■ Activity
Read through the material below and copy each line in which the word "computer" occurs.

■ Records provided

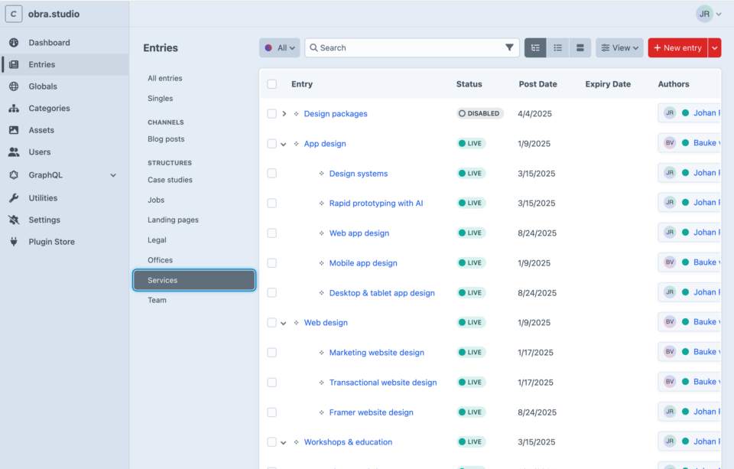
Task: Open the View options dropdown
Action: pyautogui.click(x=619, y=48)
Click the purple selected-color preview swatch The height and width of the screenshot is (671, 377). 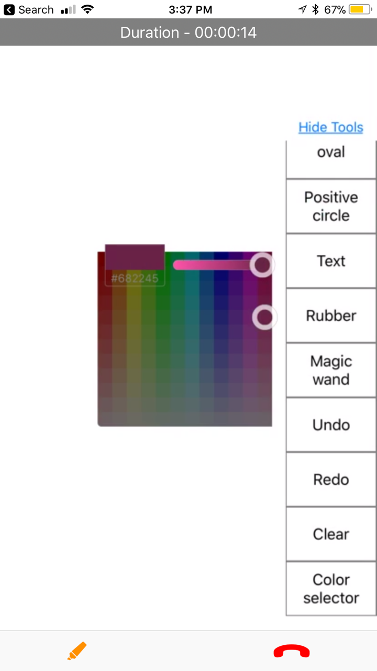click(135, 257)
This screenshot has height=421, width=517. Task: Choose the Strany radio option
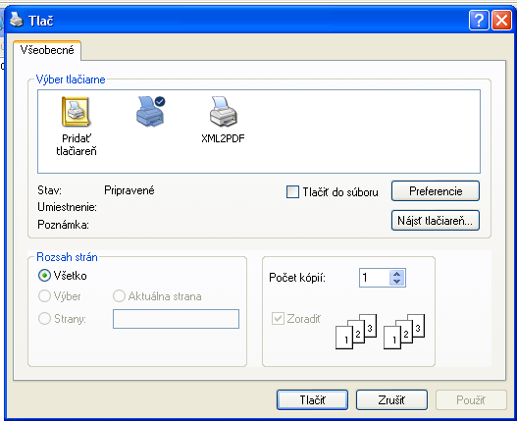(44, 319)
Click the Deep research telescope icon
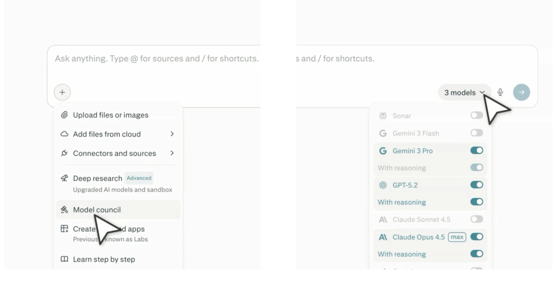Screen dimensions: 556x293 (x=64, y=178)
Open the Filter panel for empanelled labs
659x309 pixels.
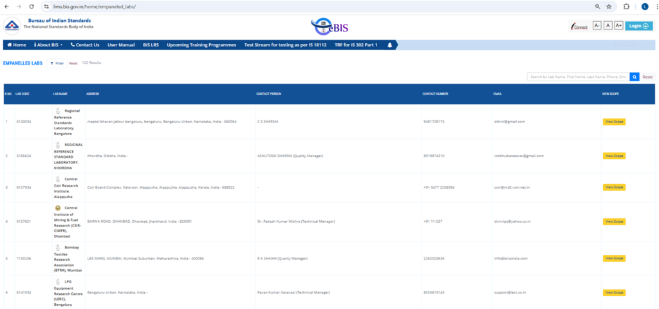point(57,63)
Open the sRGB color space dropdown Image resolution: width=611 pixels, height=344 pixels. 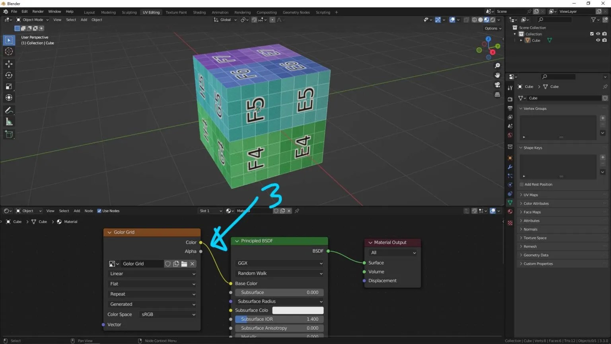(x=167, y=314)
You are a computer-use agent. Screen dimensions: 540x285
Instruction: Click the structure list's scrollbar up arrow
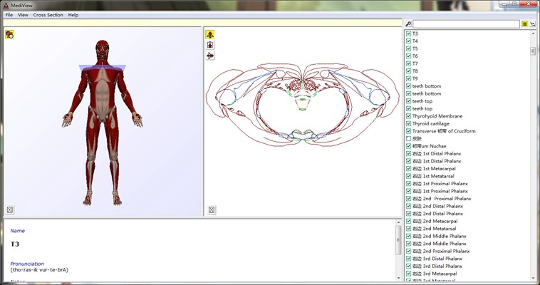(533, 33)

* * *

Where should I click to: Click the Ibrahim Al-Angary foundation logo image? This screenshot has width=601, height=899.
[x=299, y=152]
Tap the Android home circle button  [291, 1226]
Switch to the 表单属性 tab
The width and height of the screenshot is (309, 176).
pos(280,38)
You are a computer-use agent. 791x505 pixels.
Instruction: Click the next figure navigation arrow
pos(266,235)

■ Result for this exercise
You are a computer-use agent. Screen dimensions: 540x285
You are a computer-use agent. 791x505 pixels.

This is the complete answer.